* AIM: List each distinct fraktur-letter symbol written with \mathfrak in the Verma module text below, in order of first appearance.
* BEGIN DOCUMENT SECTION *
[proofplan]
The key point is that every proper submodule of a Verma module misses the highest weight line $\mathbb C v_\lambda$, because $v_\lambda$ cyclically generates $M(\lambda)$. We then use the weight-space decomposition of $M(\lambda)$ to prove that the sum of all proper submodules still misses this highest weight line, so that this sum is itself proper. This sum is therefore the unique maximal proper submodule, and quotienting by it gives the desired irreducible highest weight quotient.
[/proofplan]
[step:Record the highest weight line and cyclic generation of $M(\lambda)$]
Let $\mathbb C_\lambda$ denote the one-dimensional $\mathfrak b$-module on which every $h\in\mathfrak h$ acts by the scalar $\lambda(h)$ and every $x\in\mathfrak n^+$ acts by $0$. By definition,
\begin{align*}
M(\lambda)=U(\mathfrak g)\otimes_{U(\mathfrak b)}\mathbb C_\lambda,
\end{align*}
and its canonical vector is
\begin{align*}
v_\lambda:=1\otimes 1\in M(\lambda).
* END DOCUMENT SECTION *
* BEGIN DATA EXCERPTS *
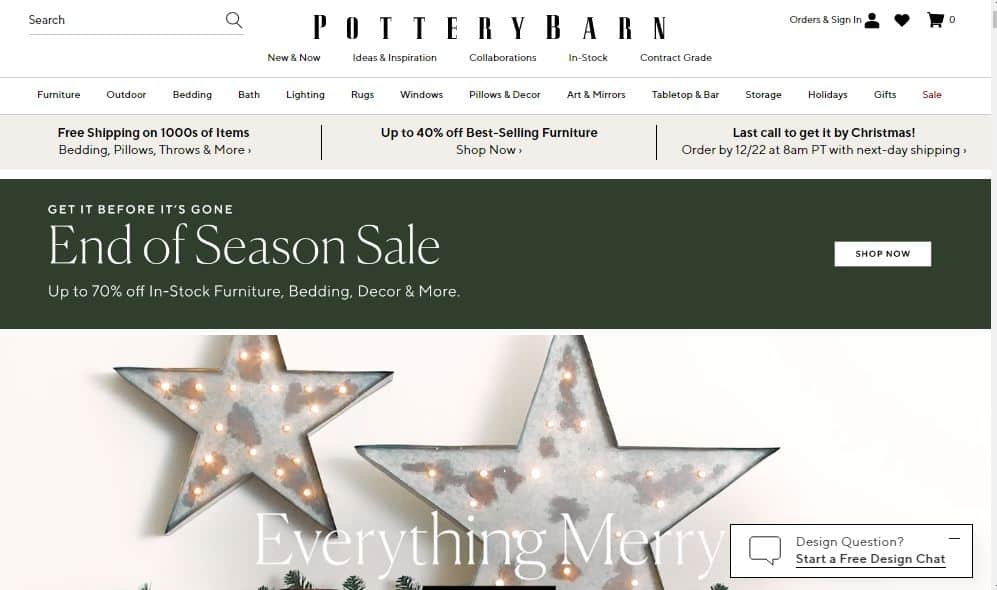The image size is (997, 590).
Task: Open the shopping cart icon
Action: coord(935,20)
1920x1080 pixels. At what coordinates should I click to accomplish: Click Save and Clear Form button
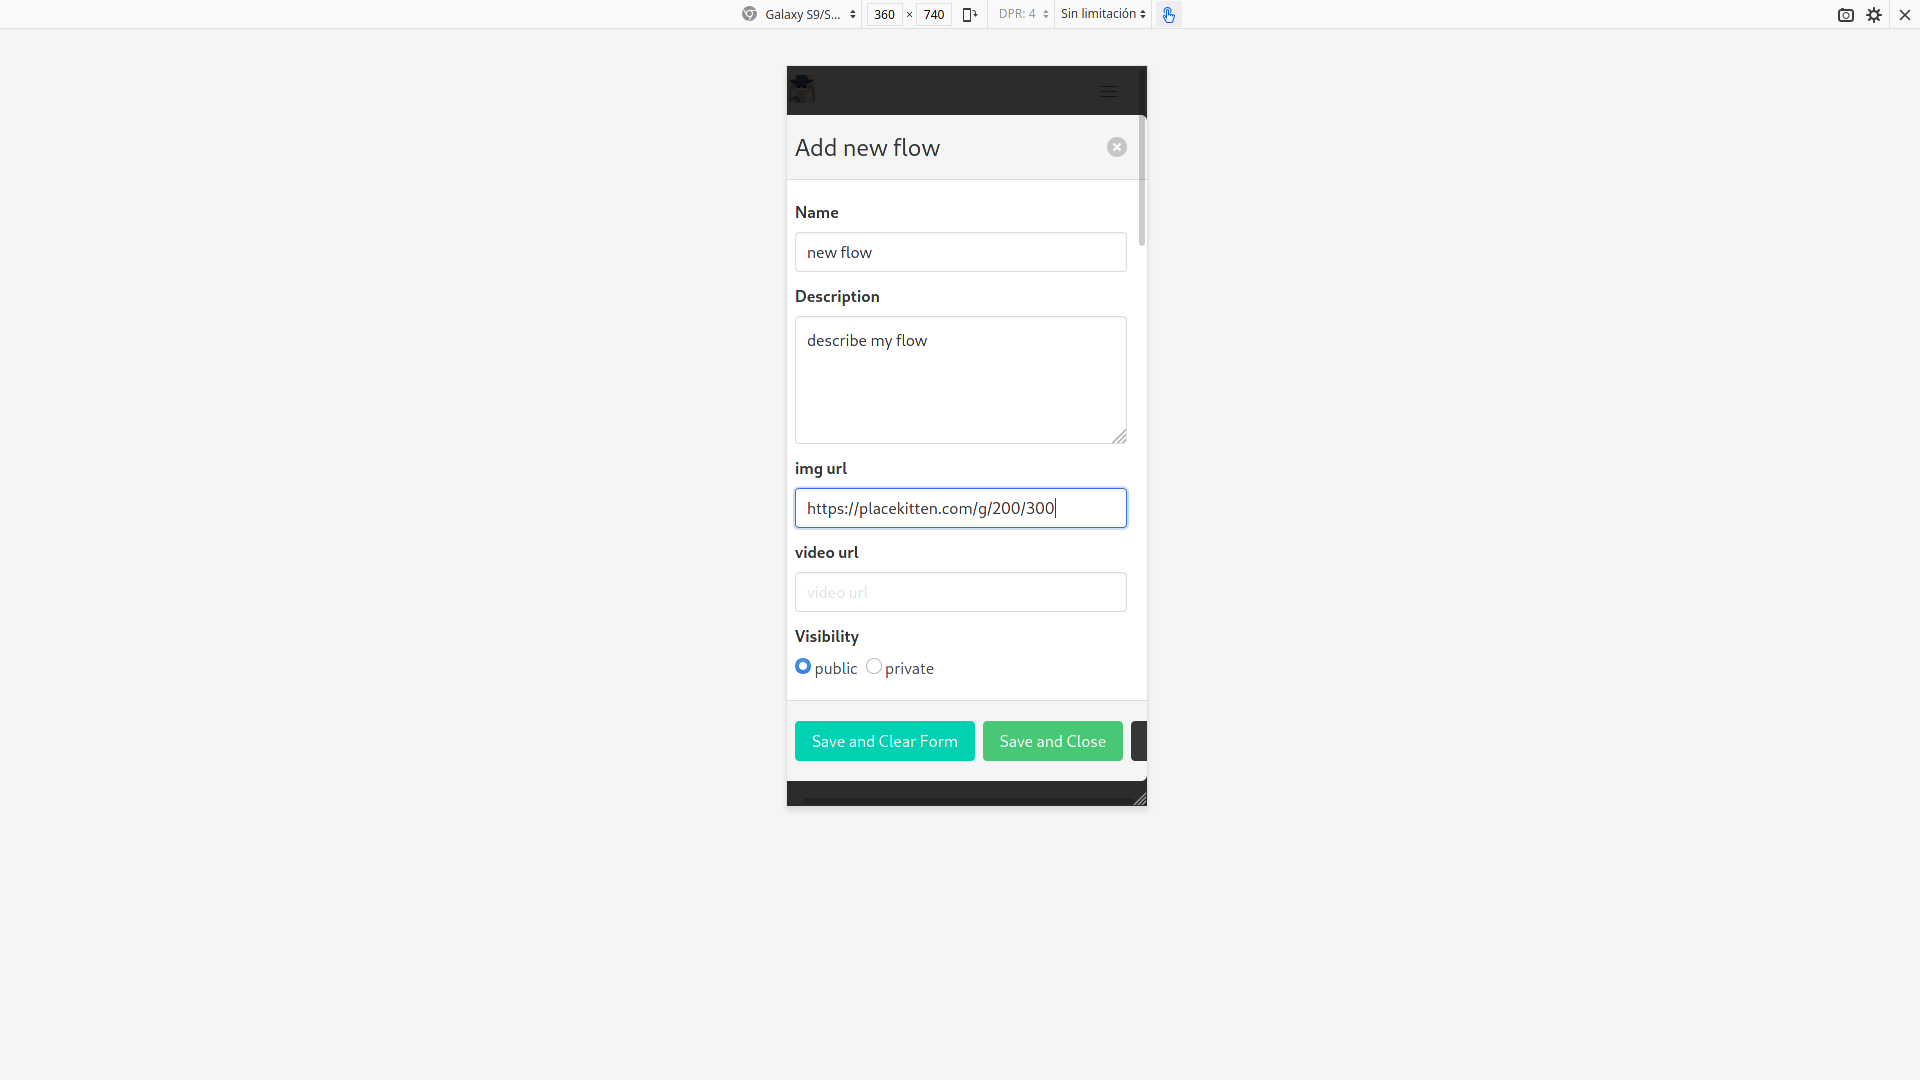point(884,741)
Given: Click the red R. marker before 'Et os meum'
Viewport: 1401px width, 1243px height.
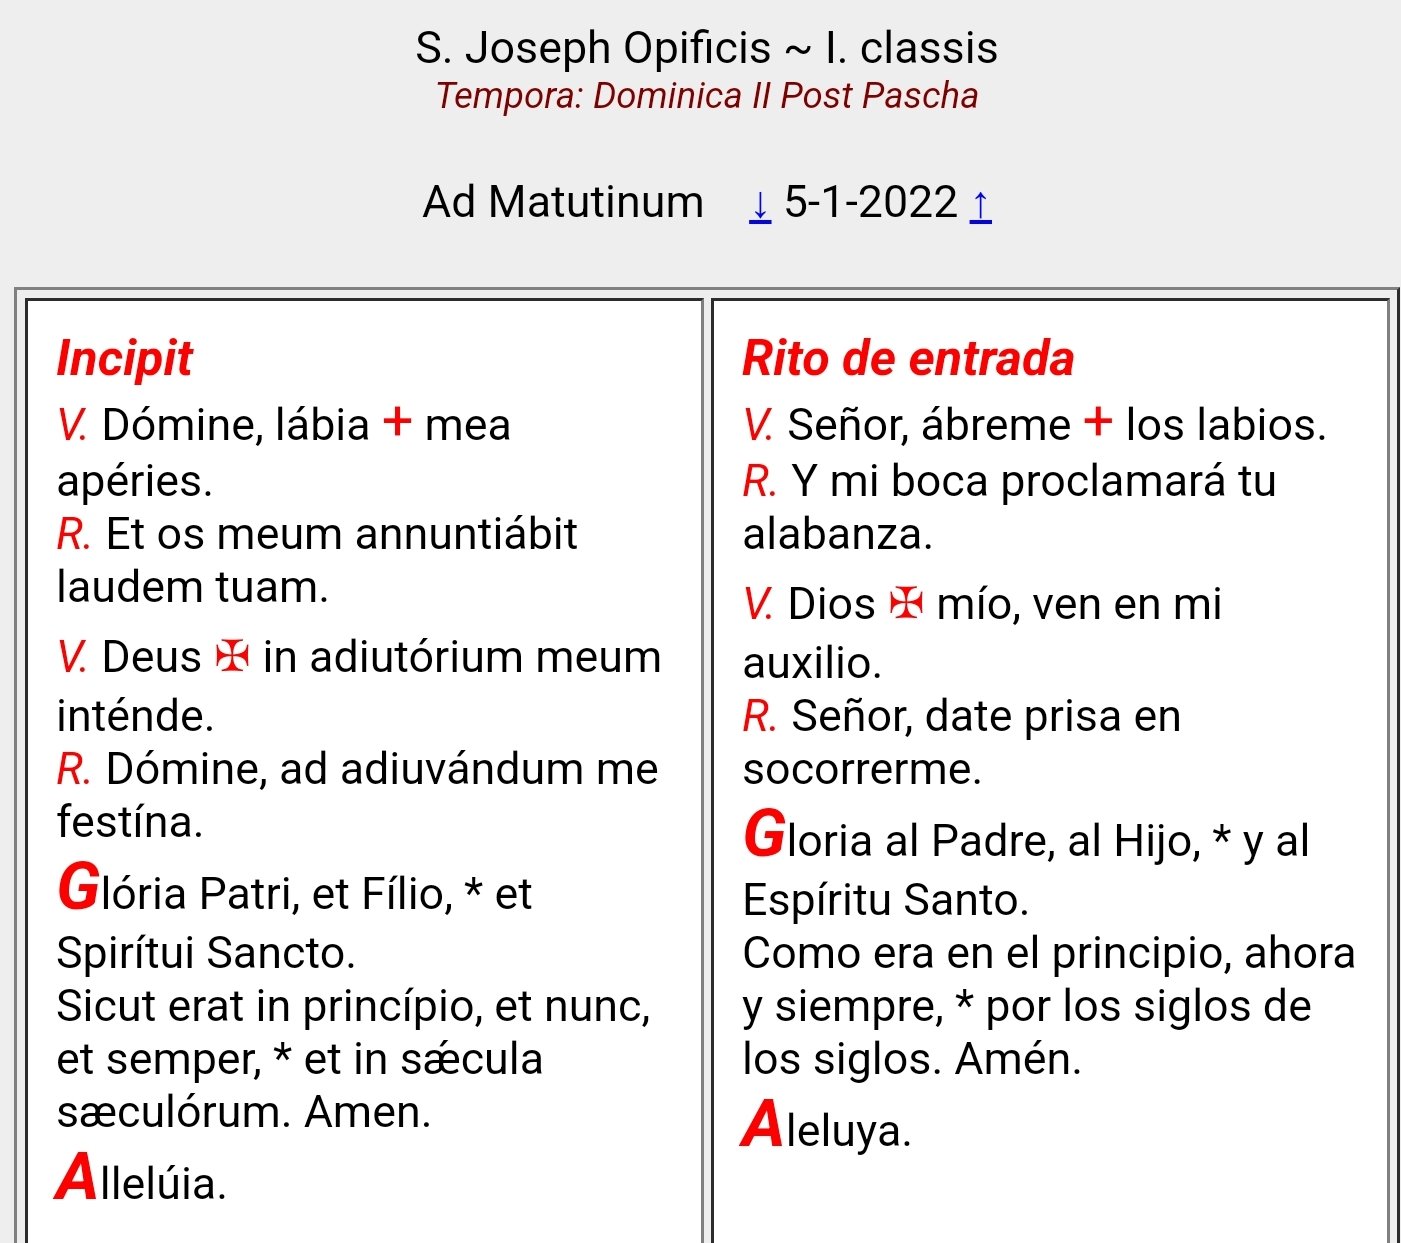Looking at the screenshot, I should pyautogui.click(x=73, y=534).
* END DATA EXCERPTS *
* ANSWER: $\mathfrak b$, $\mathfrak h$, $\mathfrak n^+$, $\mathfrak g$